EXCERPT PROVIDED:
╔══

The City of Vidalia has received recognition for its pursuit of economic development to bring jobs to its people. One large company has already begun to hire people from our area for a distribution center with even more jobs in the future. The picture is looking bright for our citizens.

Unfortunately, a shadow is hanging over the people of Vidalia. Across the bridge in Natchez, Mississippi they docked a barge, built to look like an old river steamboat, on the banks of this navigable waterway. This barge casino has become an attractive, yet dangerous, center of activity.

Many convenience stores in Louisiana, including Vidalia, have started selling lottery tickets and games of chance. People learned to buy these tickets regularly. Emotions increased when several jackpots won were considerable amounts of money. Everyone, it seems, wanted to be a winner. However, enough people have to lose both to pay the lottery winners and to give the investors in the game machines their profits.

The darkness had only begun to dim the eyes of the average, moral, Christian person of our community. Then into the floodgate of instant winners, they introduced hoards of video poker machines into what was supposed to be a truck stop. Now, many bars, restaurants, and gas stations have also become places where gaming activity is influencing people to try their luck. These machines have a computer control that allows people to win just enough to keep them playing. This guarantees that the owners of the poker machines will continue to take in more money than they pay out in winnings.

Twenty years ago, an adult would have to travel to Las Vegas, Nevada to experience the temptation of games of chance. Even when people had to travel that far, an illness became the ugly, degrading by-product of what some people call "entertainment." It was estimated that out of 100 adults who would try gambling, 4% would become addictive or compulsive gamblers. "This is a small number of people compared to the thousands who would try their luck," became the cry of those supporting gambling. Even the gaming industry has indicated that there will be those who cannot handle the thrill and will fall prey to this illness.

╚══

EXERCISE A: In the passage on gambling in Vidalia, what percentage of adults who tried gambling were estimated to become addictive or compulsive gamblers?

TASK INPUTS:

╔══

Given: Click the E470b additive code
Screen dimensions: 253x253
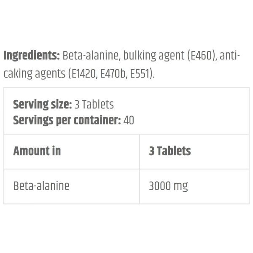Looking at the screenshot, I should coord(113,74).
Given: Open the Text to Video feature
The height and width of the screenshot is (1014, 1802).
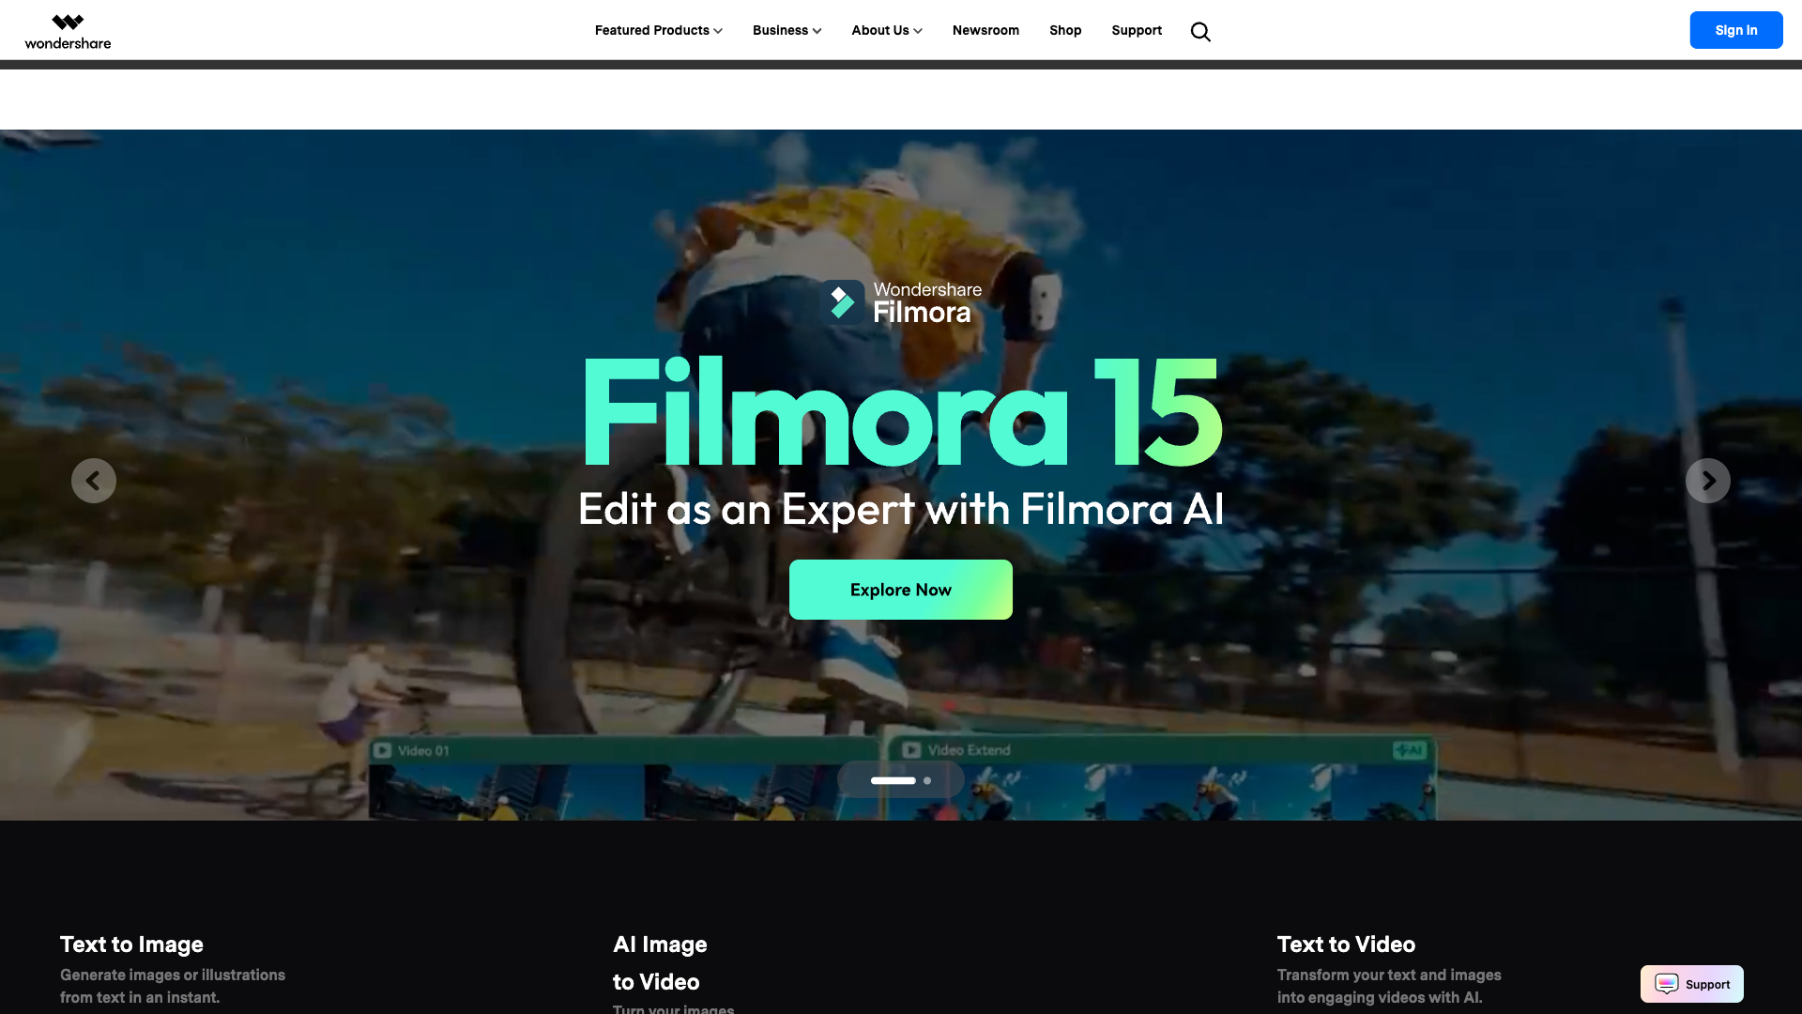Looking at the screenshot, I should click(1346, 945).
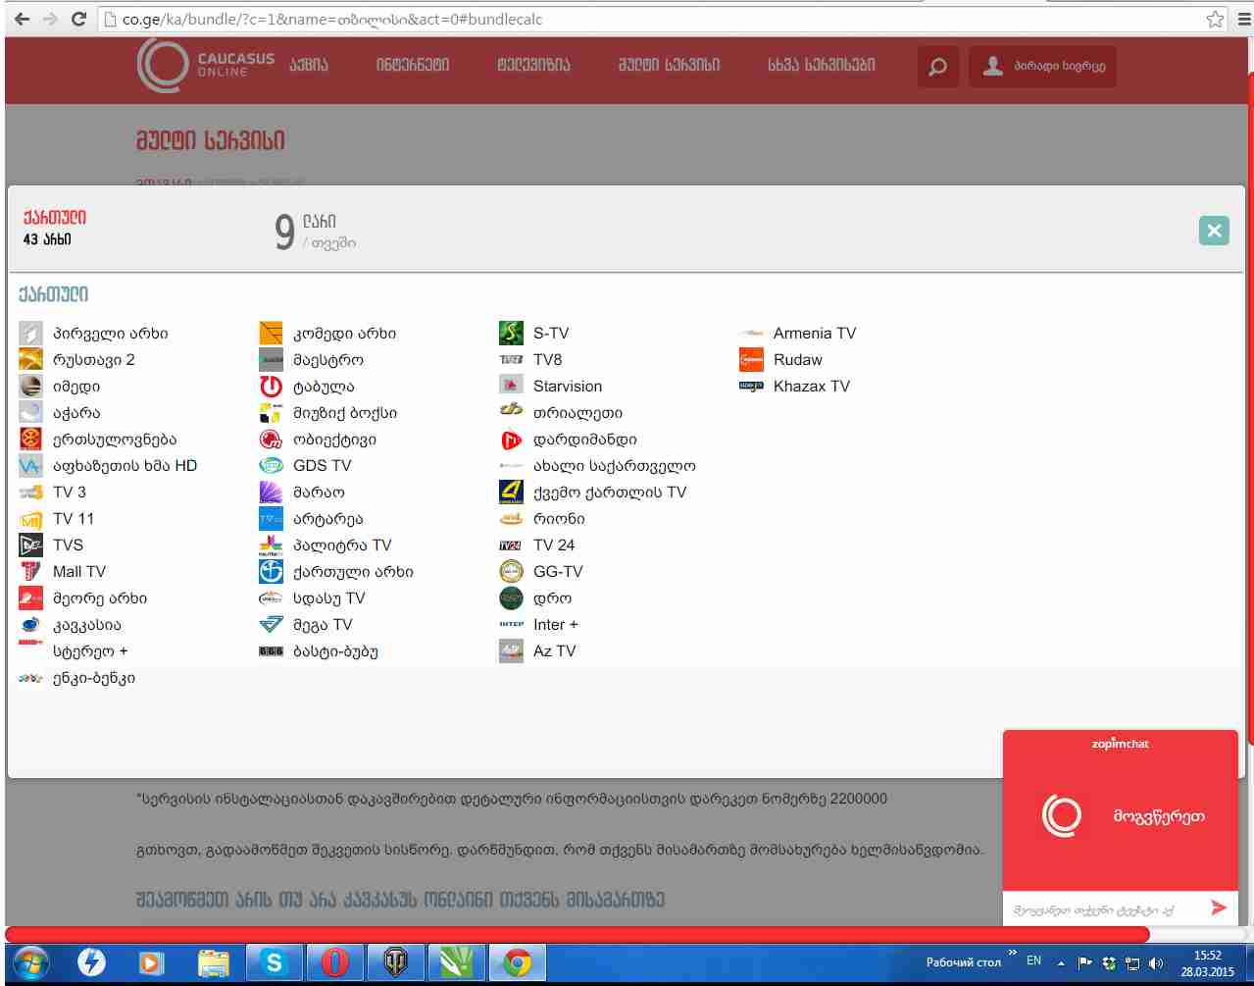The height and width of the screenshot is (986, 1254).
Task: Bookmark page with the star icon
Action: point(1215,19)

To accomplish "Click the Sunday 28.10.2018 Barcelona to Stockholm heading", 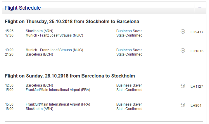I will pyautogui.click(x=70, y=76).
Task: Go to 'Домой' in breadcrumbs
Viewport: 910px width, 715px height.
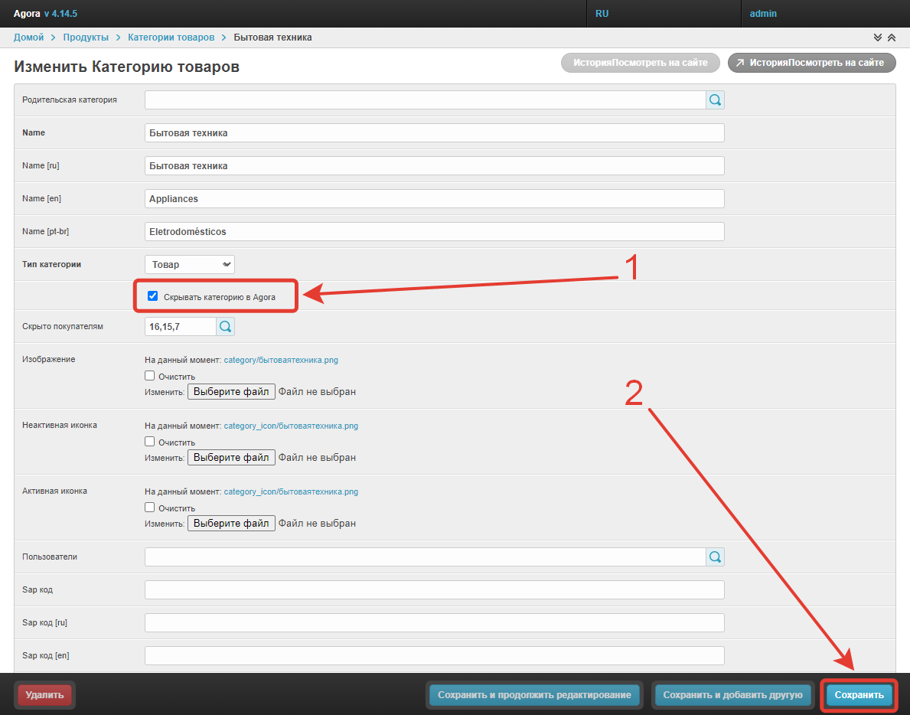Action: pyautogui.click(x=28, y=38)
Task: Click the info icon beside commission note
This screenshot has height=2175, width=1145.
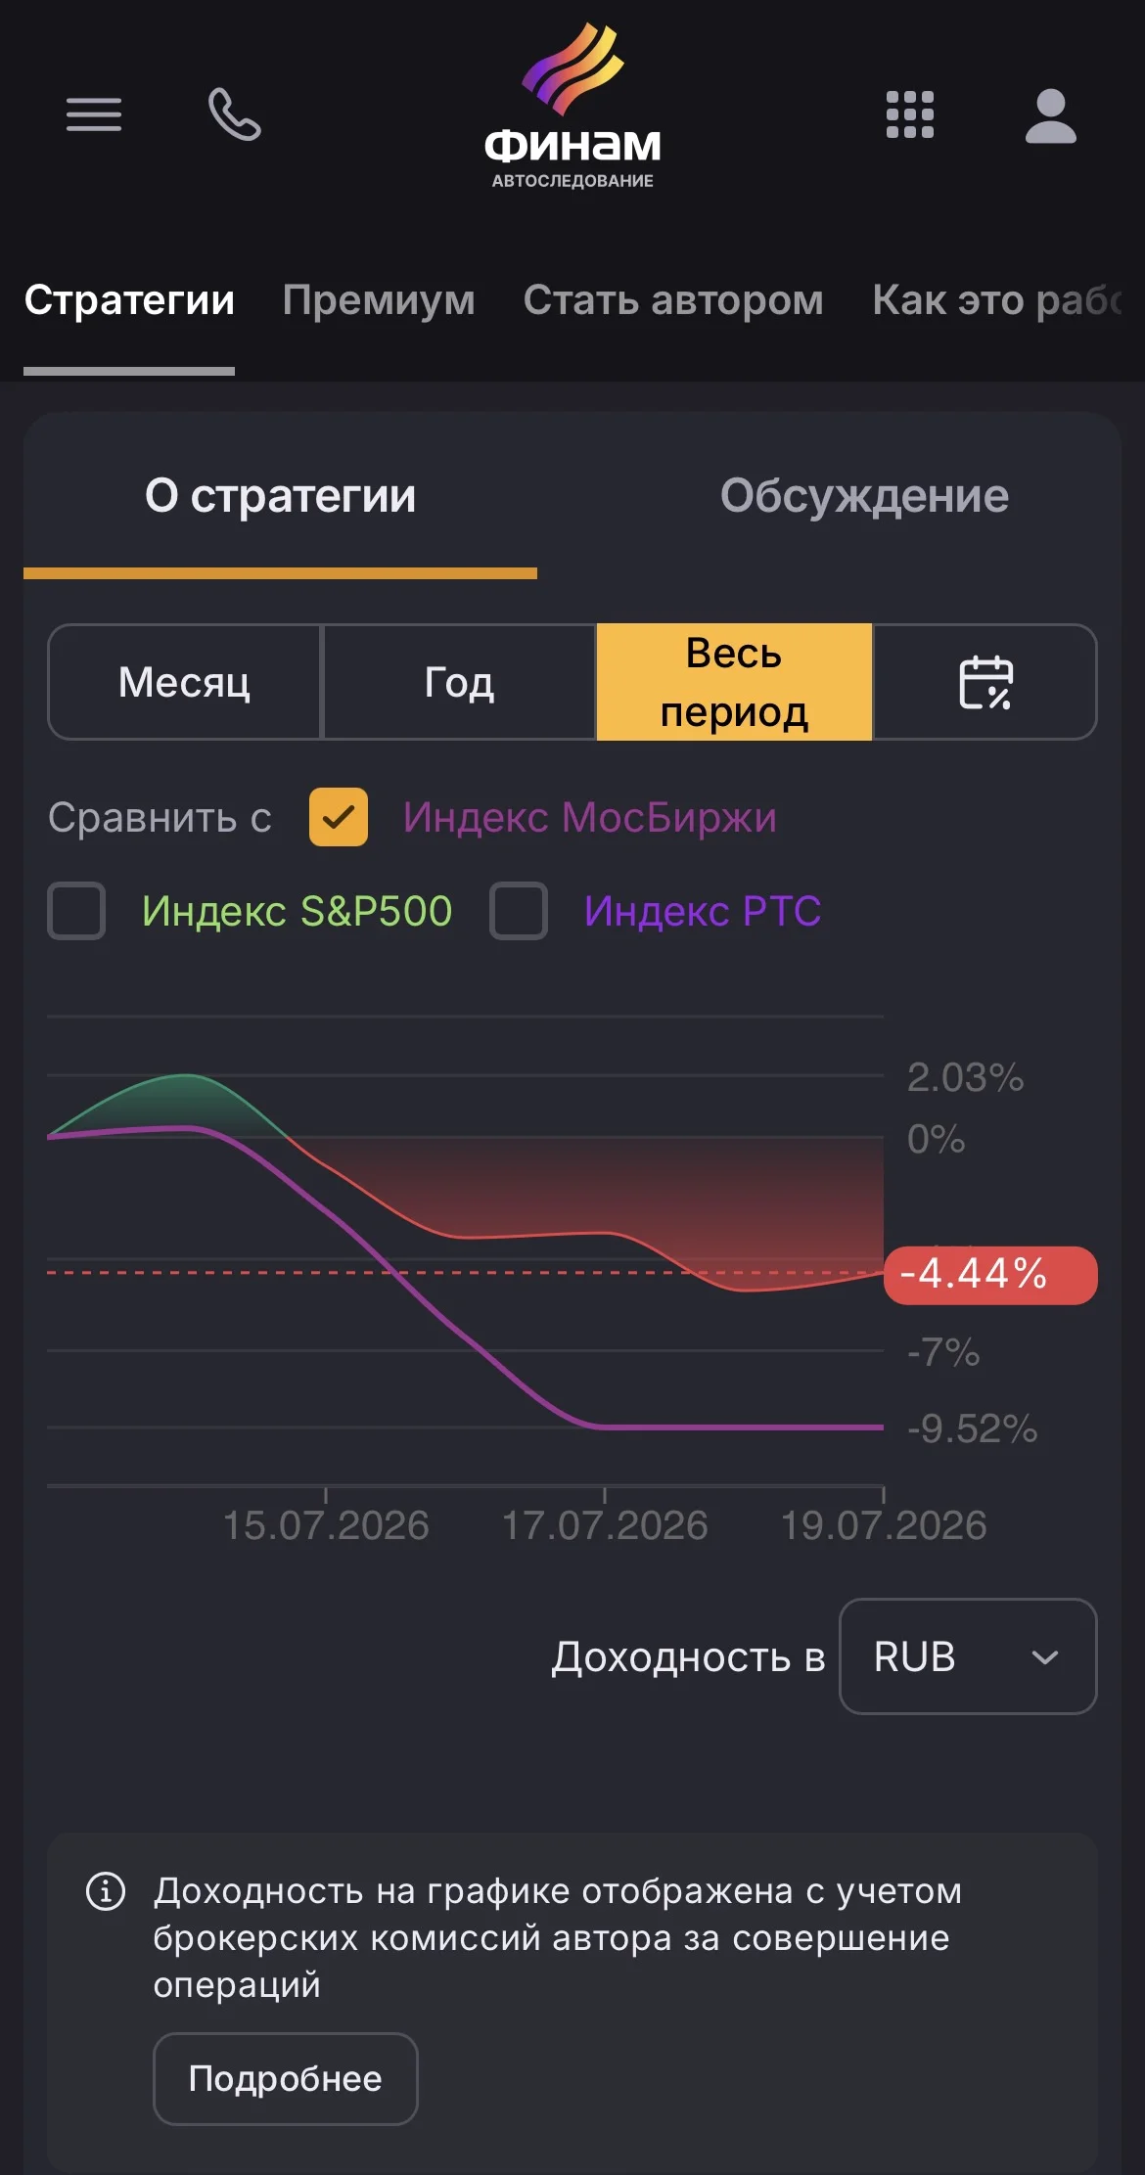Action: 106,1891
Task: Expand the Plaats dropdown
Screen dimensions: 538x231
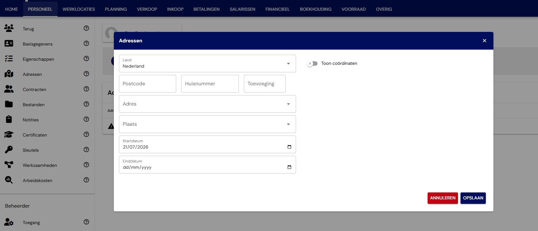Action: [207, 124]
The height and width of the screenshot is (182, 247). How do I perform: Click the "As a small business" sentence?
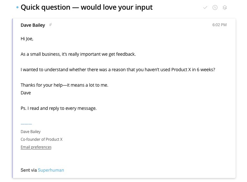coord(78,54)
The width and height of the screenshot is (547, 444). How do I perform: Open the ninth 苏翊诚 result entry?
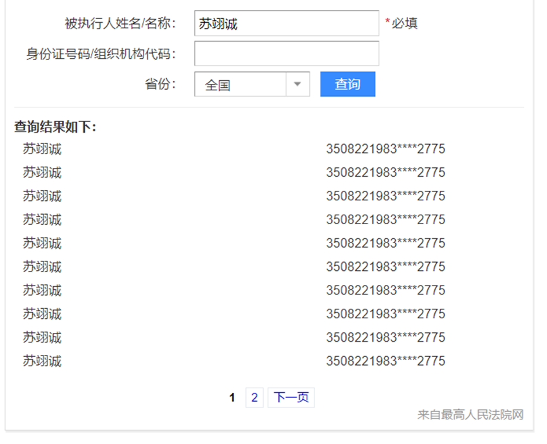click(42, 338)
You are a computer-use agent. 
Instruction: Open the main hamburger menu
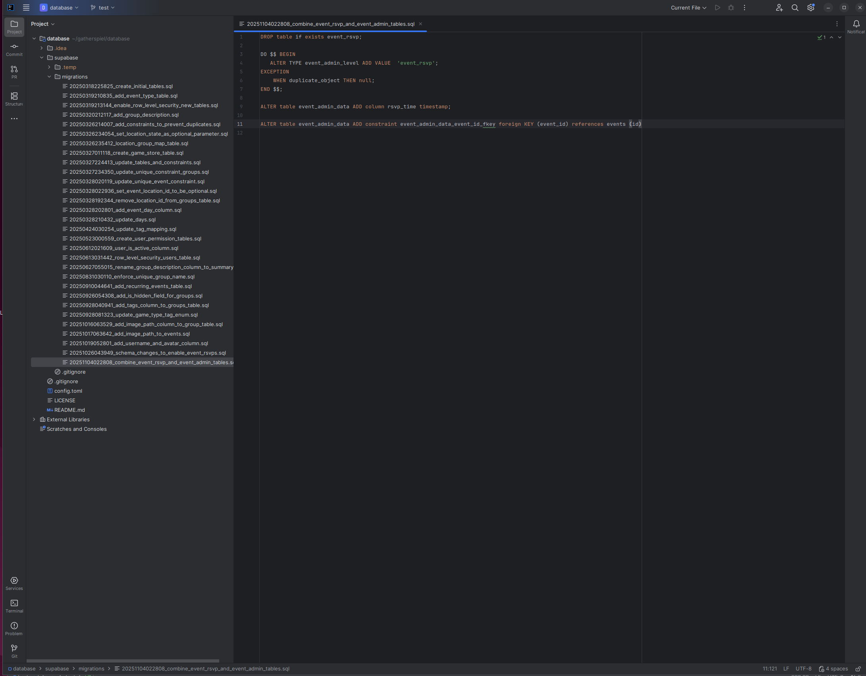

╚══

EXERCISE B: Rewrite the rows from the start through the line containing "Action: point(1215,19)", replacing each "Given" with "Goal" and leaving out the pictures.

ANSWER A: 4%

ANSWER B:
Goal: Click the E470b additive code
Screen dimensions: 253x253
Looking at the screenshot, I should coord(113,74).
Goal: Open the Text to Video feature
The height and width of the screenshot is (1014, 1802).
Looking at the screenshot, I should click(1346, 945).
The height and width of the screenshot is (986, 1254).
Task: Bookmark page with the star icon
Action: point(1215,19)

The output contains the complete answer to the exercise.